The Federalists wanted a strong national government (out of fears that the United States would either break up and/or be invaded by European powers without one), but they also wanted this strong national government to be limited in its power over ordinary life - and these two aims may not be compatible. At least not compatible without very carefully worded limitations on the power of the Federal government, yet such things as the Tenth Amendment (passed to prevent the very things the Federal government now does) have not just recently been disregarded - they have essentially been dead letters since the 1930s, and were often violated long before that (as Glenn Beck, with his knowledge of the Progressive movement of the early 1900s, knows perfectly well). The ideology of someone like Barack Obama may be far worse even than that of the early 20th century Progressives, but he using much the same tactics and, so far, the Constitution of the United States has not proved much of a defence against these tactics.

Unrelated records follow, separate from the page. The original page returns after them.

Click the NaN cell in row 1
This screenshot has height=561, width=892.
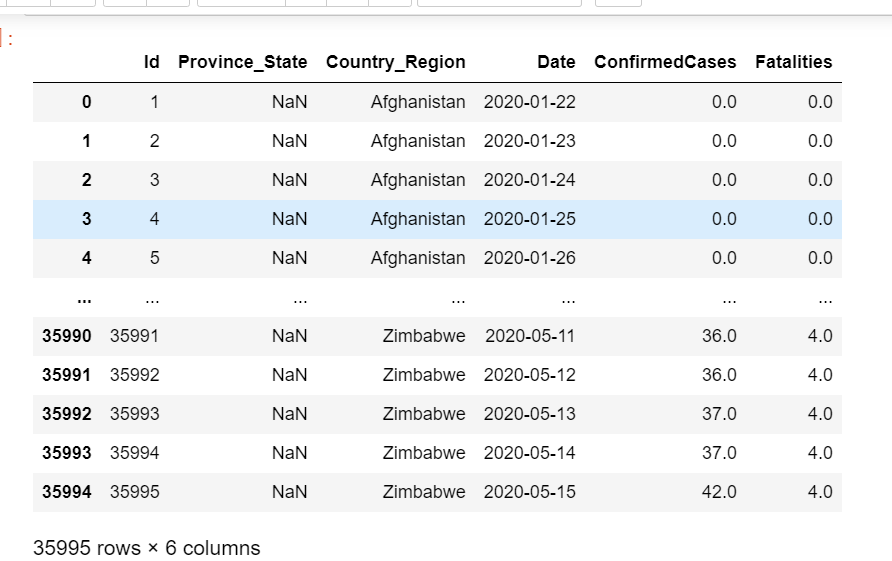coord(289,141)
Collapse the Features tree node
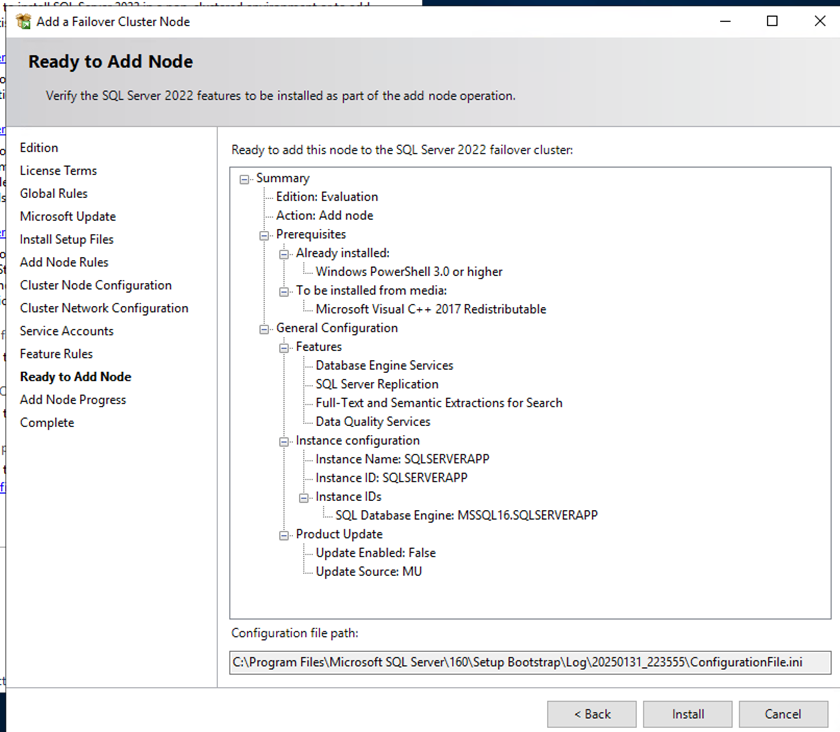Image resolution: width=840 pixels, height=732 pixels. (x=284, y=348)
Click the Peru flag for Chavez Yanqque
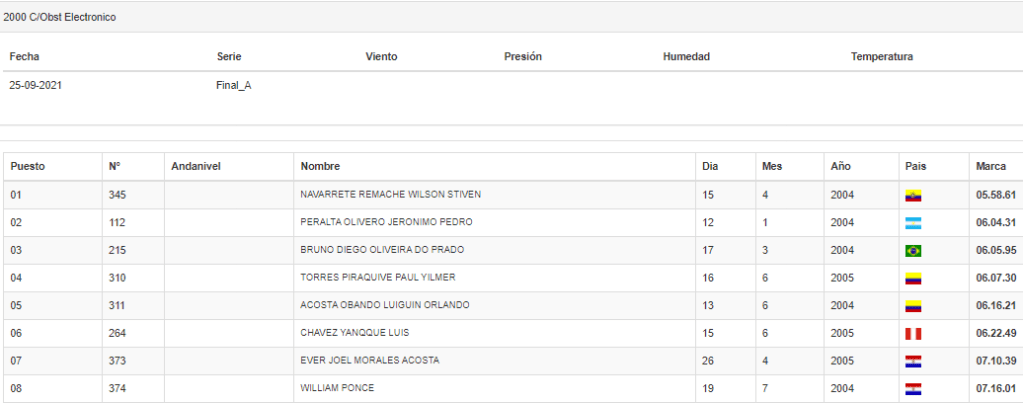This screenshot has height=403, width=1023. tap(912, 333)
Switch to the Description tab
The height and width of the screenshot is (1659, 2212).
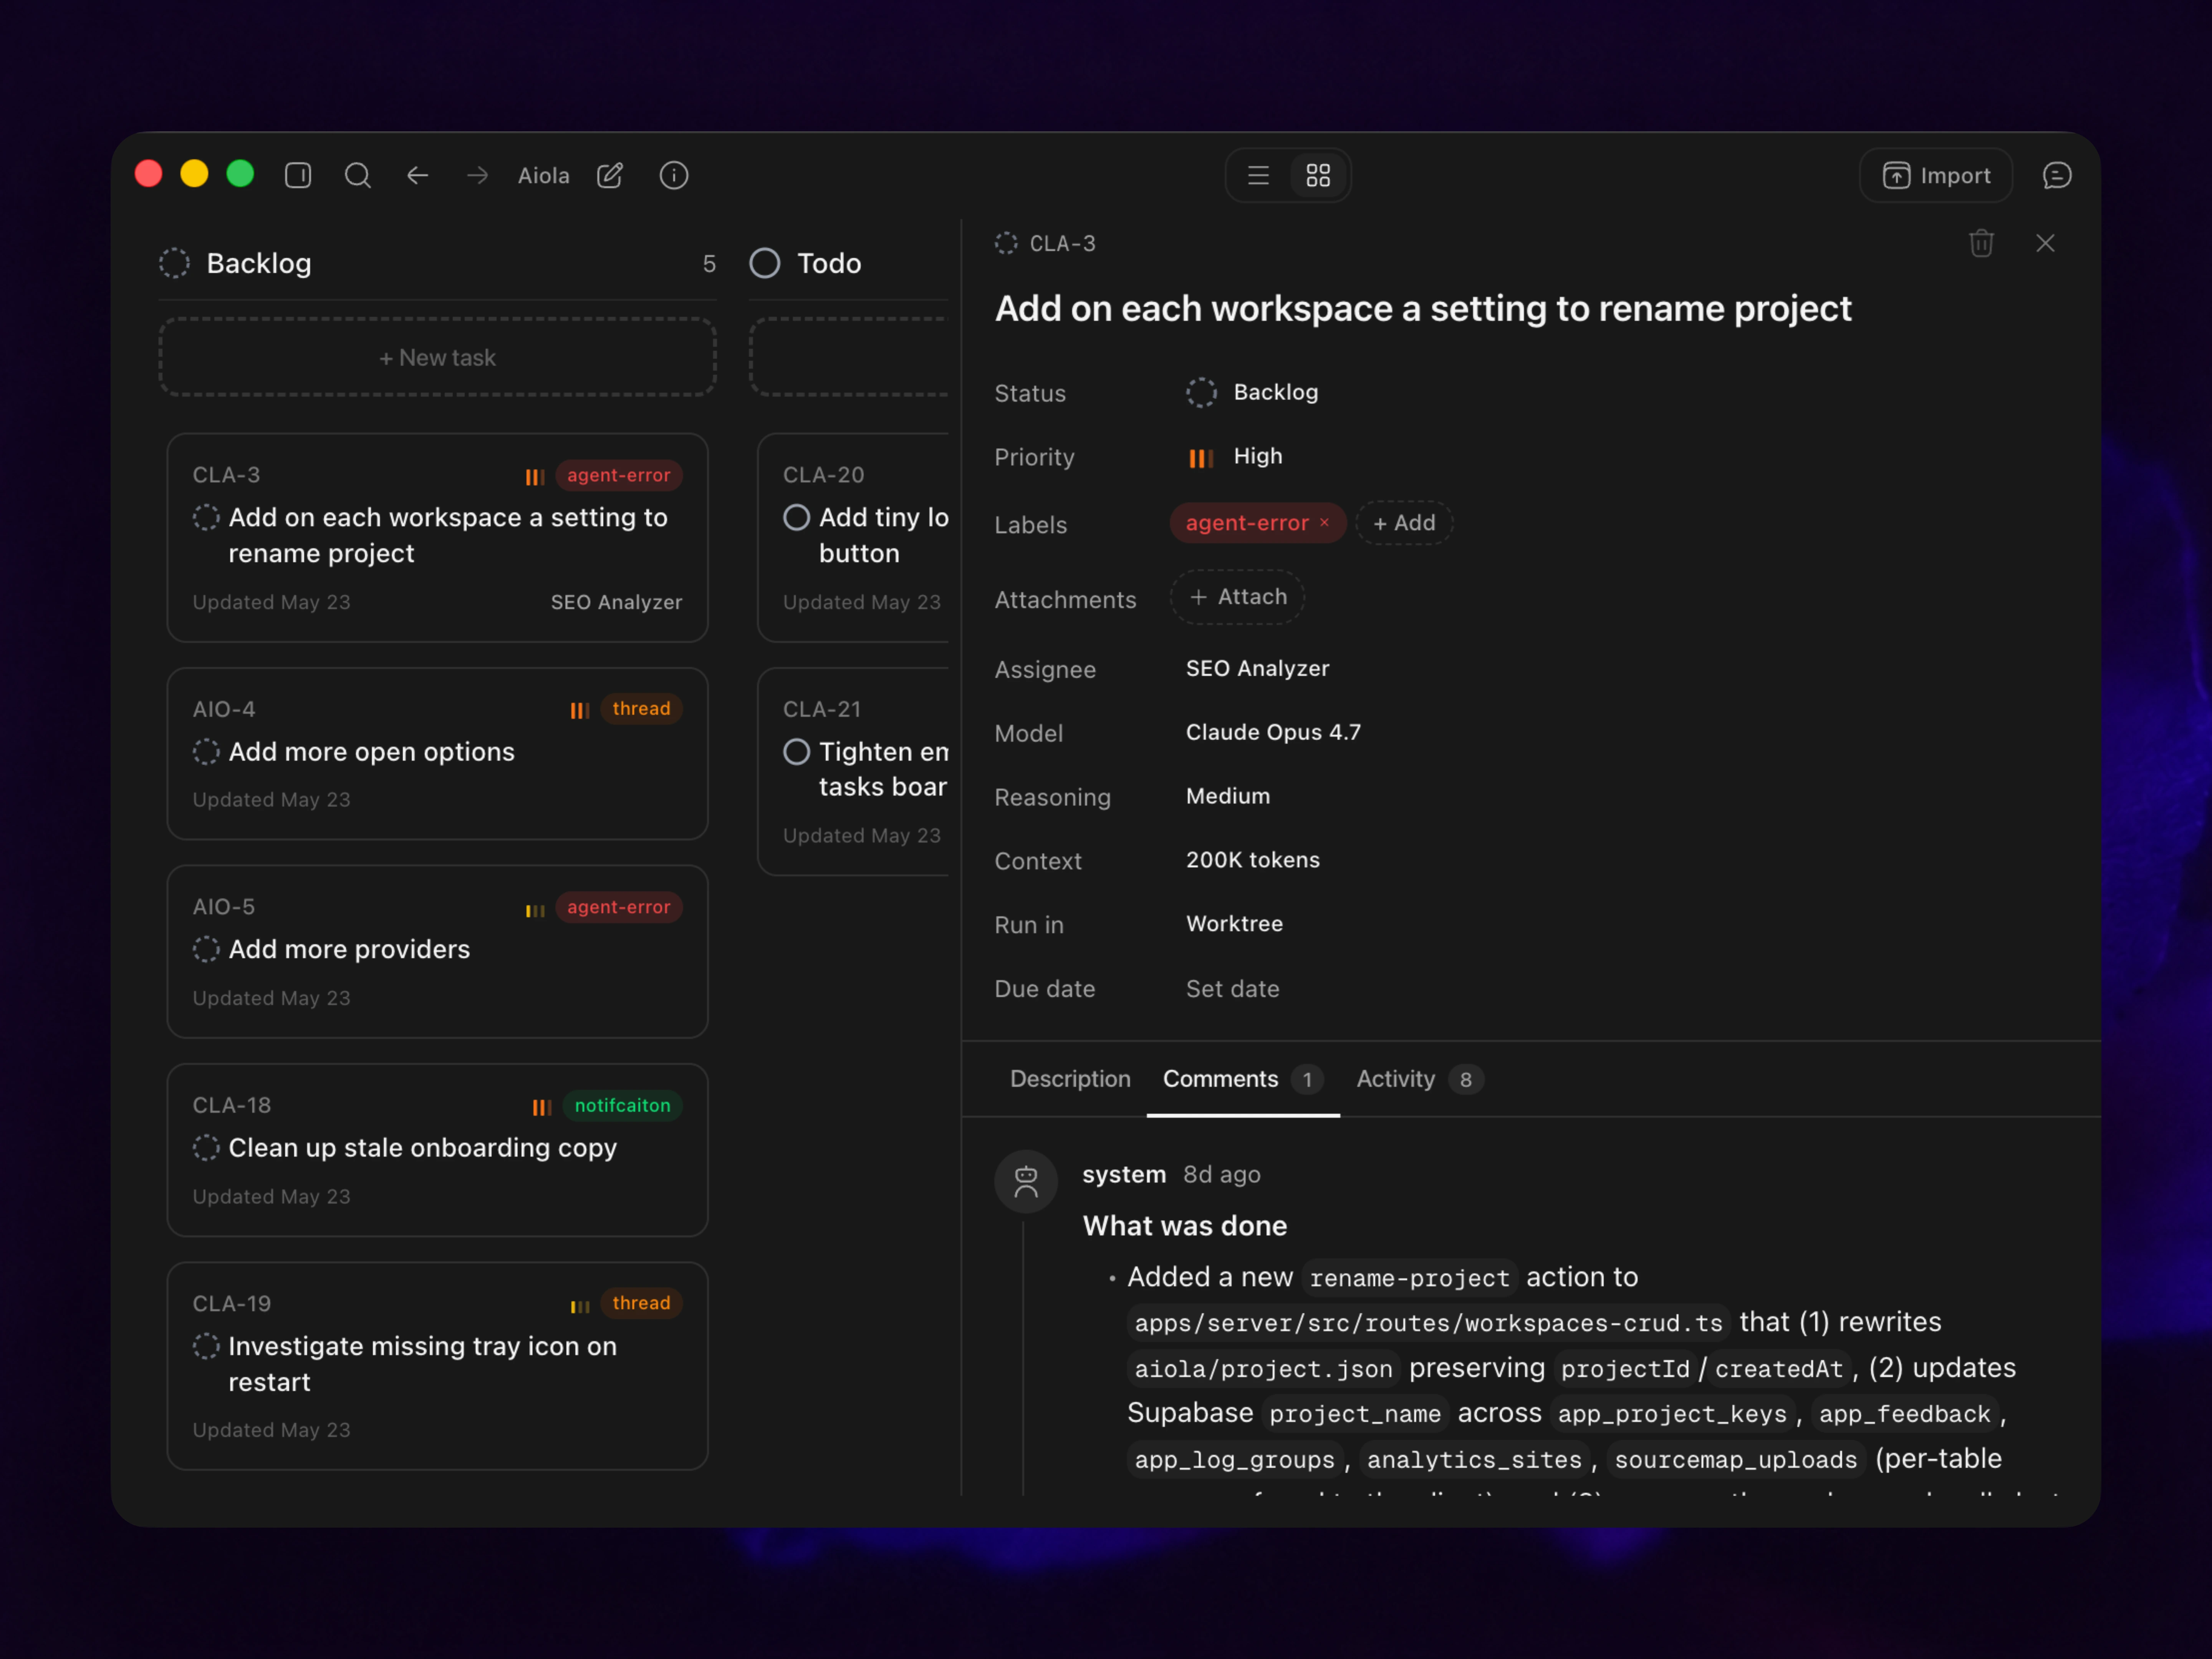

After all such disputes as whether the "general welfare" is simply part of the purpose ("the common defence and general welfare") of the specific powers that Article One, Section Eight grants to the Congress, or whether there is a catch-all "general welfare spending power" (allowing the Federal government to spend tax money on anything it holds is for the "general welfare") can only be decided (according to the Constitution and the Federalist Papers) in Federal courts - courts where the judges are appointed by the very Federal government that the Constitution is supposed to limit.

I am not saying that the Antifederalist case is true, but a strong argument can be made for it - and this work (with its defacto assumption of the correctness of the arguments of Hamilton, Madison and John Jay) basically ignores the various Antifederalist arguments.